At year-end 2007, we had $96 million of letters of credit outstanding on our behalf, the majority of which related to our self-insurance programs. Surety bonds issued on our behalf at year-end 2007, totaled $468 million, the majority of which were requested by federal, state or local governments related to our lodging operations, including our Timeshare segment and self-insurance programs.

Synthetic Fuel
The tax credits available under the Internal Revenue Code for the production and sale of synthetic fuels were established by Congress to encourage the development of alternative domestic energy sources. Congress deemed that the incentives provided by the tax credits would not be necessary if the price of oil increased beyond certain thresholds as prices would then provide a more natural market for these alternative fuels. As a result, the tax credits available under the Internal Revenue Code for the production and sale of synthetic fuel in any given calendar year are phased out if the Reference Price of a barrel of oil for that year falls within a specified range. The Reference Price of a barrel of oil is an estimate of the annual average wellhead price per barrel of domestic crude oil and is determined for each calendar year by the Secretary of the Treasury by April 1 of the following year. In 2005 and 2006, the Reference Price was roughly equal to 89 percent and 90 percent, respectively, of the average price in those years of the benchmark NYMEX futures contract for a barrel of light, sweet crude oil. The price range within which the credit is phased out was set in 1980 and is adjusted annually for inflation. In 2006, the Reference Price phase-out range was $55.06 to $69.12. Because the Reference Price of a barrel of oil for 2006 was within that range, at $59.68, there was a 33 percent reduction of the tax credits available for synthetic fuel produced and sold in 2006.

Assuming a 2.5 percent inflation adjustment factor for 2007, and assuming the ratio of the Reference Price to the average price of the benchmark NYMEX futures contract remains the same for November and December 2007 as it has been in the five preceding months, we currently estimate that the tax credits available for production and sale of synthetic fuel in 2007 would begin to be phased out if the average price of the benchmark NYMEX futures contract in 2007 exceeds approximately $62 and would be fully phased out if the average price of the benchmark NYMEX futures contract in 2007 exceeds approximately $78. For the year ended December 28, 2007, our results reflect a provision for an estimated 70.71 percent tax credit phase-out as a result of high oil prices. The average price of the benchmark NYMEX futures contract for 2007, through December 31, 2007, was approximately $72.41.

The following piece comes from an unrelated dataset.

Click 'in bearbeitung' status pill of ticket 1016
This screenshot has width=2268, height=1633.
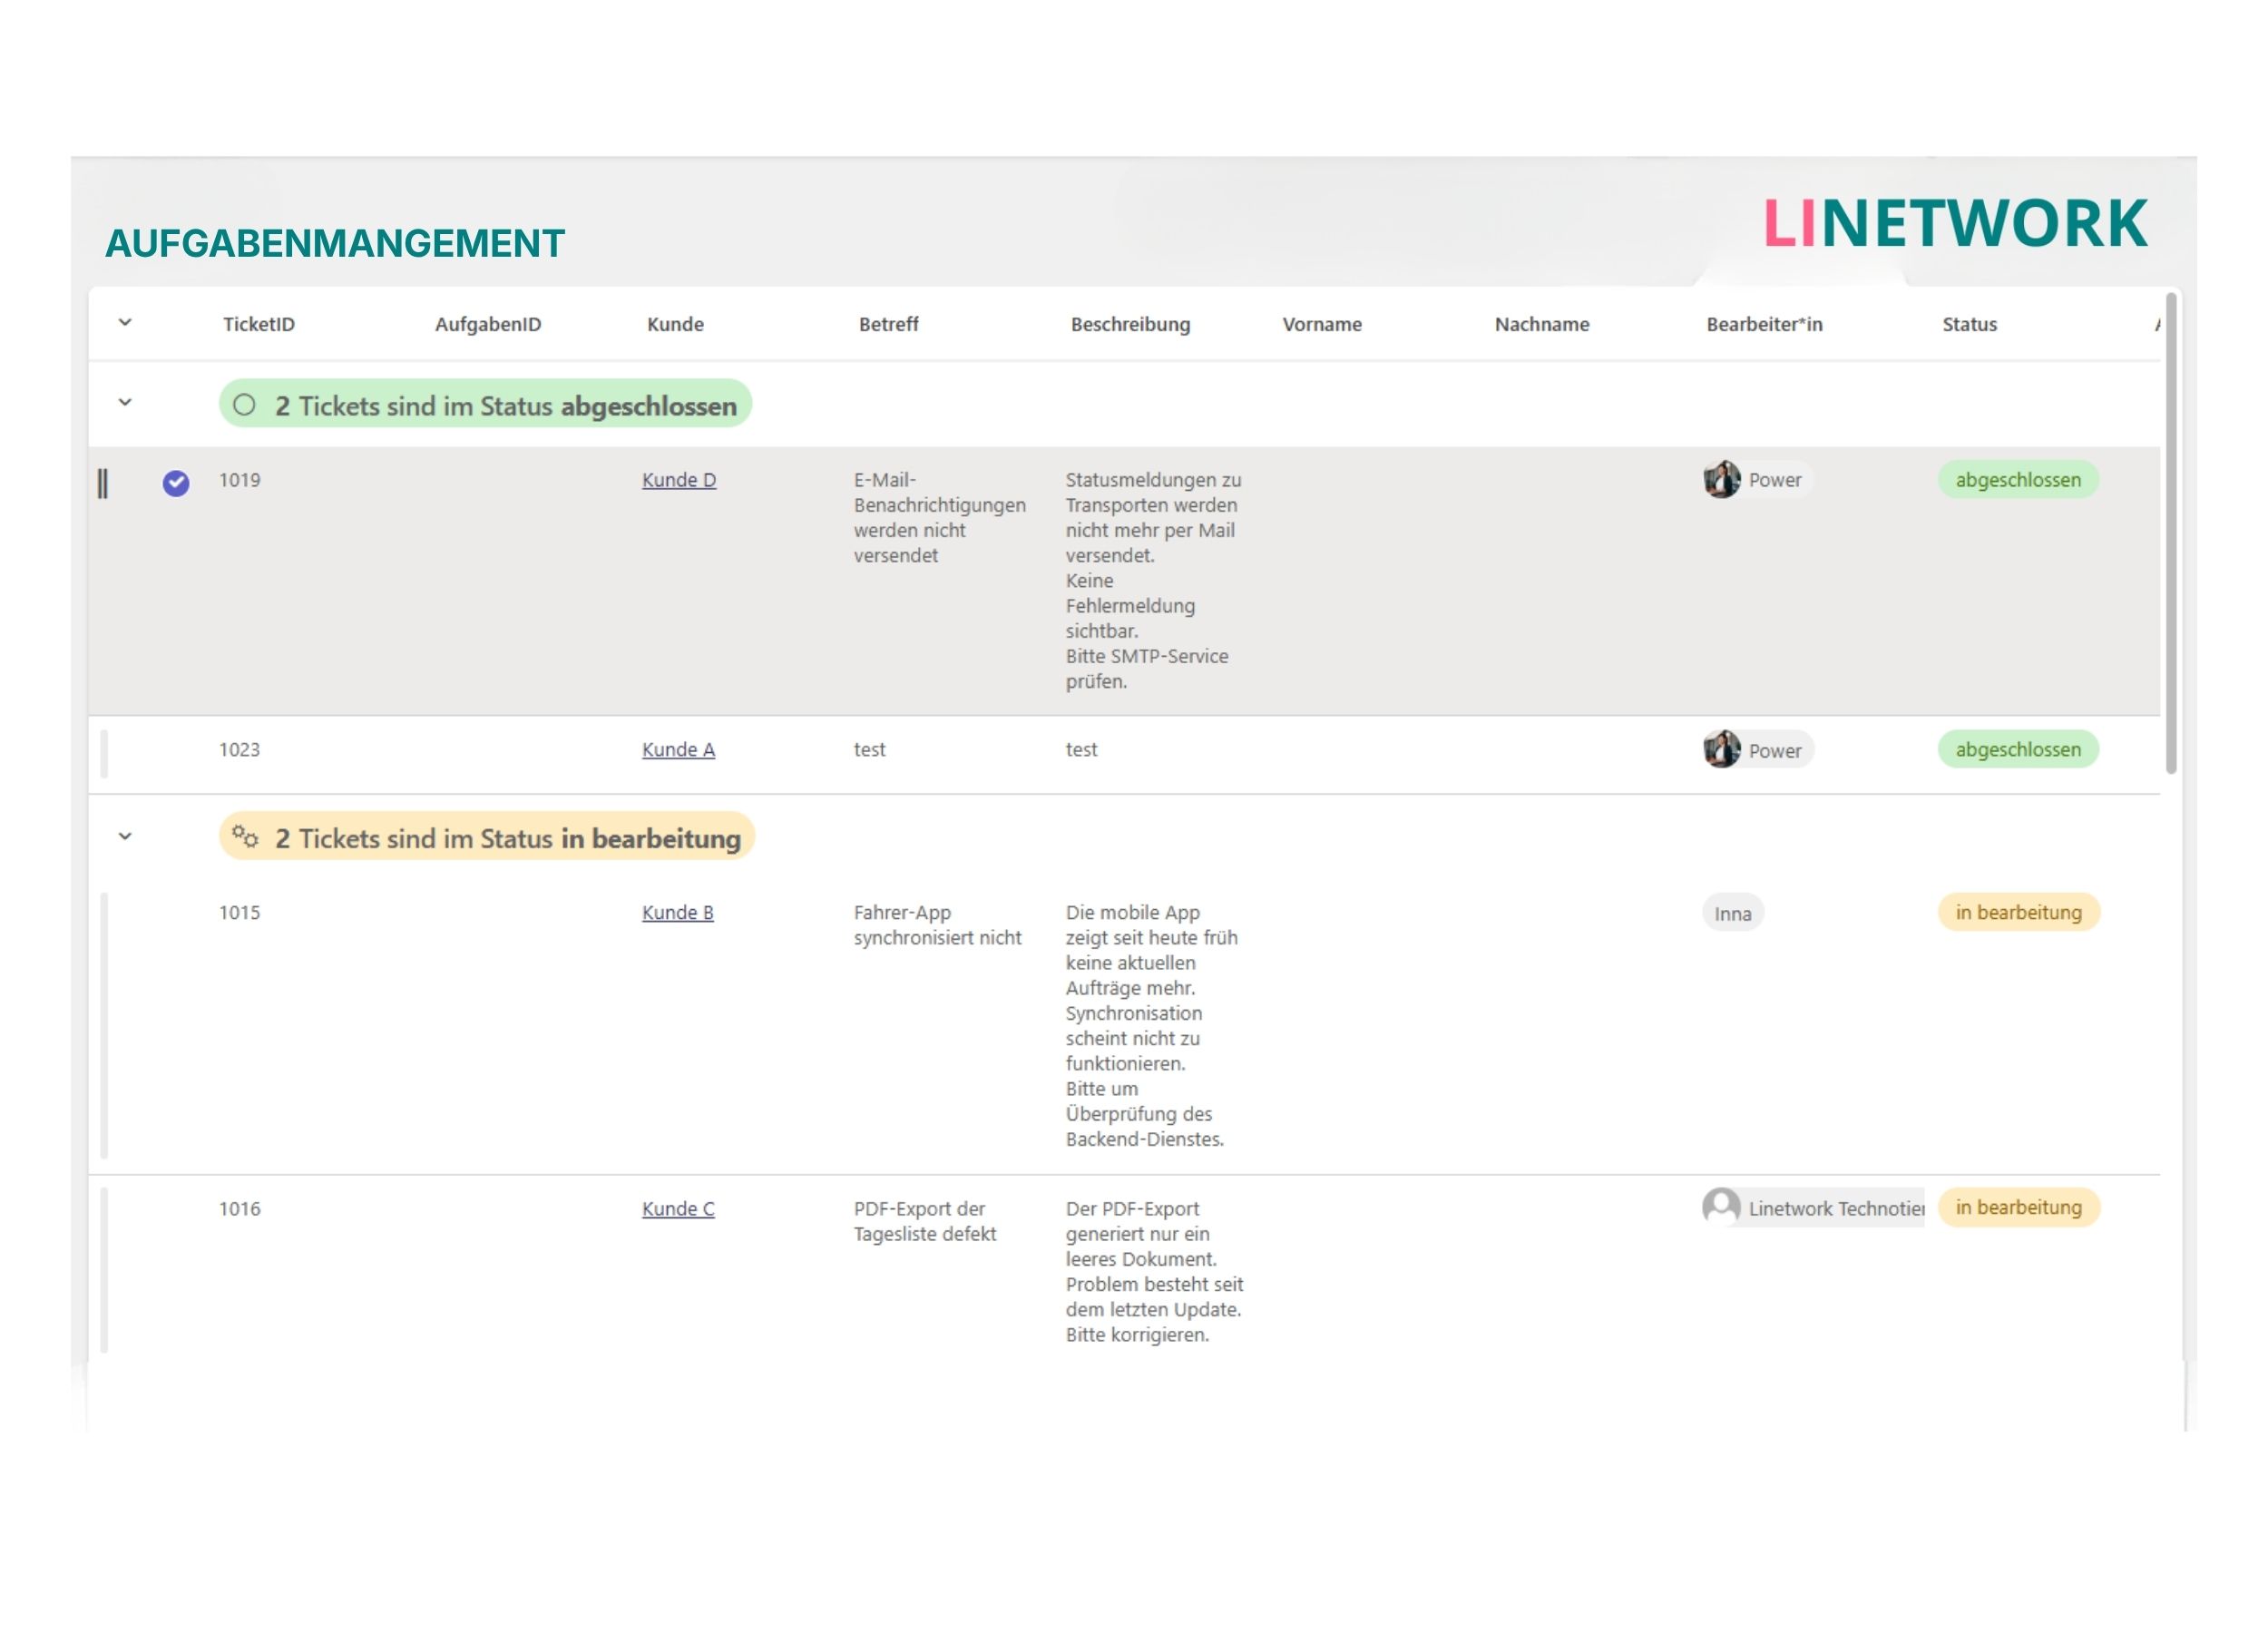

Late in 2006 and early in 2007, we entered into hedge agreements to minimize operating losses that could occur if more than a majority of the tax credits is phased out in 2007.

See Footnote No. 2, "Discontinued Operations," earlier in this report, for additional information related to the synthetic fuel operations, including information related to the cessation of synthetic fuel production permanently in November 2007.

Investment in Leveraged Lease
Historically, we had a $23 million investment in an aircraft leveraged lease with Delta Air Lines, Inc. ("Delta") which we acquired in 1994. The gross investment was comprised of rentals receivable and the residual value of the aircraft offset by unearned income. On September 14, 2005, Delta filed for bankruptcy protection under Chapter 11 of the U.S. Bankruptcy Code and informed us that it wished to restructure the lease. As a result, our investment was impaired and we had recorded pretax charges of approximately $18 million through 2006. We recorded an additional $5 million loss related to this investment in fiscal 2007. We have no remaining exposure related to this historical investment.